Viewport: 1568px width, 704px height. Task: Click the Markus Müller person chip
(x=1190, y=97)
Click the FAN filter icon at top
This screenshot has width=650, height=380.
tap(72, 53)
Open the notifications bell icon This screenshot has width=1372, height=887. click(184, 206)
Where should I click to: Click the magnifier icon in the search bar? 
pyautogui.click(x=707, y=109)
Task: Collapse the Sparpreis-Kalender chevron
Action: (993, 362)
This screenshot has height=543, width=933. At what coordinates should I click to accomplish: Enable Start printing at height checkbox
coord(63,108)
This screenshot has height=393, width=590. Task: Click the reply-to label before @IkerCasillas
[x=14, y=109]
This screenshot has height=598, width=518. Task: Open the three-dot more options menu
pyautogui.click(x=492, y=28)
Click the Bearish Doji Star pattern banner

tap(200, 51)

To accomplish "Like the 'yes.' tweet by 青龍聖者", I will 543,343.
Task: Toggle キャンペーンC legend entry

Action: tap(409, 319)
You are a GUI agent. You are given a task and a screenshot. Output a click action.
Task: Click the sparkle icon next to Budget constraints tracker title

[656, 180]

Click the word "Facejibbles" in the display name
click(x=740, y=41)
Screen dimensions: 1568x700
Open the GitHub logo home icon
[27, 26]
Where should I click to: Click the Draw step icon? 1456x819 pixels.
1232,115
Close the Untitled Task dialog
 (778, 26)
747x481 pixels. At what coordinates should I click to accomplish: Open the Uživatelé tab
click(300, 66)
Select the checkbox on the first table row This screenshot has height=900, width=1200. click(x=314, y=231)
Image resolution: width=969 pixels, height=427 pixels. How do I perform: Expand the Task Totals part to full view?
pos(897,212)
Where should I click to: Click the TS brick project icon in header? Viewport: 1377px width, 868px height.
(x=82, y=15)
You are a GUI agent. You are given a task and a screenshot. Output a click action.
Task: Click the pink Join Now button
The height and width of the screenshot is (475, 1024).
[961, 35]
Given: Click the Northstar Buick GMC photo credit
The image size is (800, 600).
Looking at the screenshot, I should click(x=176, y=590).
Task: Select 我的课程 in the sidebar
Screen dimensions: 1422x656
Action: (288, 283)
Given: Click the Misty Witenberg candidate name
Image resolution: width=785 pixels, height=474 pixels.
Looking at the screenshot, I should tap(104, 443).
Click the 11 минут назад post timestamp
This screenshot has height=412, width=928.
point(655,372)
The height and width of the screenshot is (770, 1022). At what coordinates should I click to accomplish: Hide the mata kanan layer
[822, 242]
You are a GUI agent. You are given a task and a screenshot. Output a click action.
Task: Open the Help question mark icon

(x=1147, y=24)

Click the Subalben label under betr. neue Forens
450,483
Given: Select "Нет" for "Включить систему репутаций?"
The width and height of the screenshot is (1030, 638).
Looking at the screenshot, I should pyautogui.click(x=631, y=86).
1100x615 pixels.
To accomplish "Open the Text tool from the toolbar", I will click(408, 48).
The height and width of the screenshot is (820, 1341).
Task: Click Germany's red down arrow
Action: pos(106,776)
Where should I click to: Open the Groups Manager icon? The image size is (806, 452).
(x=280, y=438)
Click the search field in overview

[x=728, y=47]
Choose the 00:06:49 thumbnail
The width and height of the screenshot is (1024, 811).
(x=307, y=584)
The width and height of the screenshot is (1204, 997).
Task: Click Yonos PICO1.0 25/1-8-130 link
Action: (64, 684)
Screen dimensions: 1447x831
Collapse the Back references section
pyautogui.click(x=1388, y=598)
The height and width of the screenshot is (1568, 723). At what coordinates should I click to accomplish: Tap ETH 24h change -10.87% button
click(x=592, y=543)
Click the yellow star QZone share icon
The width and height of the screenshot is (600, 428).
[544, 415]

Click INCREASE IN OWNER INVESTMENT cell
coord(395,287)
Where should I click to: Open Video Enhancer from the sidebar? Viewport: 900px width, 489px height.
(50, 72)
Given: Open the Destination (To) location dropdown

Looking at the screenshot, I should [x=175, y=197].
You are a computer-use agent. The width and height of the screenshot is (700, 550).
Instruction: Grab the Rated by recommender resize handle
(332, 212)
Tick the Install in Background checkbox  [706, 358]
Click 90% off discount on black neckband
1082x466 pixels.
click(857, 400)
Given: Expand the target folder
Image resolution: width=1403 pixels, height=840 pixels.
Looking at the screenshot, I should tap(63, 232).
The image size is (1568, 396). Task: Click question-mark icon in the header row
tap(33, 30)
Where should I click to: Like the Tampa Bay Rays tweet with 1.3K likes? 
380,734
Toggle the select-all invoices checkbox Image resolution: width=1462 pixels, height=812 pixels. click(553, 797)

### Exercise requirements
Please revise the listing above by changing every "checkbox" to "check box" and leaving everything else as it is.

### Expected output
Viewport: 1568px width, 704px height. Task: Click the Markus Müller person chip
(x=1190, y=97)
Click the FAN filter icon at top
This screenshot has width=650, height=380.
tap(72, 53)
Open the notifications bell icon This screenshot has width=1372, height=887. click(184, 206)
Where should I click to: Click the magnifier icon in the search bar? 
pyautogui.click(x=707, y=109)
Task: Collapse the Sparpreis-Kalender chevron
Action: (993, 362)
This screenshot has height=543, width=933. At what coordinates should I click to accomplish: Enable Start printing at height check box
coord(63,108)
This screenshot has height=393, width=590. Task: Click the reply-to label before @IkerCasillas
[x=14, y=109]
This screenshot has height=598, width=518. Task: Open the three-dot more options menu
pyautogui.click(x=492, y=28)
Click the Bearish Doji Star pattern banner

tap(200, 51)

To accomplish "Like the 'yes.' tweet by 青龍聖者", I will 543,343.
Task: Toggle キャンペーンC legend entry

Action: tap(409, 319)
You are a GUI agent. You are given a task and a screenshot. Output a click action.
Task: Click the sparkle icon next to Budget constraints tracker title

[656, 180]

Click the word "Facejibbles" in the display name
click(x=740, y=41)
Screen dimensions: 1568x700
Open the GitHub logo home icon
[27, 26]
Where should I click to: Click the Draw step icon? 1456x819 pixels.
1232,115
Close the Untitled Task dialog
 (778, 26)
747x481 pixels. At what coordinates should I click to accomplish: Open the Uživatelé tab
click(300, 66)
Select the check box on the first table row This screenshot has height=900, width=1200. click(x=314, y=231)
Image resolution: width=969 pixels, height=427 pixels. How do I perform: Expand the Task Totals part to full view?
pos(897,212)
Where should I click to: Click the TS brick project icon in header? Viewport: 1377px width, 868px height.
(x=82, y=15)
You are a GUI agent. You are given a task and a screenshot. Output a click action.
Task: Click the pink Join Now button
The height and width of the screenshot is (475, 1024).
[961, 35]
Given: Click the Northstar Buick GMC photo credit
The image size is (800, 600).
Looking at the screenshot, I should click(x=176, y=590).
Task: Select 我的课程 in the sidebar
Screen dimensions: 1422x656
Action: (288, 283)
Given: Click the Misty Witenberg candidate name
Image resolution: width=785 pixels, height=474 pixels.
Looking at the screenshot, I should tap(104, 443).
Click the 11 минут назад post timestamp
This screenshot has height=412, width=928.
point(655,372)
The height and width of the screenshot is (770, 1022). At what coordinates should I click to accomplish: Hide the mata kanan layer
[822, 242]
You are a GUI agent. You are given a task and a screenshot. Output a click action.
Task: Open the Help question mark icon

(x=1147, y=24)

Click the Subalben label under betr. neue Forens
450,483
Given: Select "Нет" for "Включить систему репутаций?"
The width and height of the screenshot is (1030, 638).
Looking at the screenshot, I should pyautogui.click(x=631, y=86).
1100x615 pixels.
To accomplish "Open the Text tool from the toolbar", I will click(408, 48).
The height and width of the screenshot is (820, 1341).
Task: Click Germany's red down arrow
Action: pos(106,776)
Where should I click to: Open the Groups Manager icon? The image size is (806, 452).
(x=280, y=438)
Click the search field in overview

[x=728, y=47]
Choose the 00:06:49 thumbnail
The width and height of the screenshot is (1024, 811).
(x=307, y=584)
The width and height of the screenshot is (1204, 997).
Task: Click Yonos PICO1.0 25/1-8-130 link
Action: (64, 684)
Screen dimensions: 1447x831
Collapse the Back references section
pyautogui.click(x=1388, y=598)
The height and width of the screenshot is (1568, 723). At what coordinates should I click to accomplish: Tap ETH 24h change -10.87% button
click(x=592, y=543)
Click the yellow star QZone share icon
The width and height of the screenshot is (600, 428).
[544, 415]

Click INCREASE IN OWNER INVESTMENT cell
coord(395,287)
Where should I click to: Open Video Enhancer from the sidebar? Viewport: 900px width, 489px height.
(50, 72)
Given: Open the Destination (To) location dropdown

Looking at the screenshot, I should [x=175, y=197].
You are a computer-use agent. The width and height of the screenshot is (700, 550).
Instruction: Grab the Rated by recommender resize handle
(332, 212)
Tick the Install in Background check box  [706, 358]
Click 90% off discount on black neckband
1082x466 pixels.
click(857, 400)
Given: Expand the target folder
Image resolution: width=1403 pixels, height=840 pixels.
Looking at the screenshot, I should tap(63, 232).
The image size is (1568, 396). Task: Click question-mark icon in the header row
tap(33, 30)
Where should I click to: Like the Tampa Bay Rays tweet with 1.3K likes? 
380,734
Toggle the select-all invoices check box Image resolution: width=1462 pixels, height=812 pixels. click(553, 797)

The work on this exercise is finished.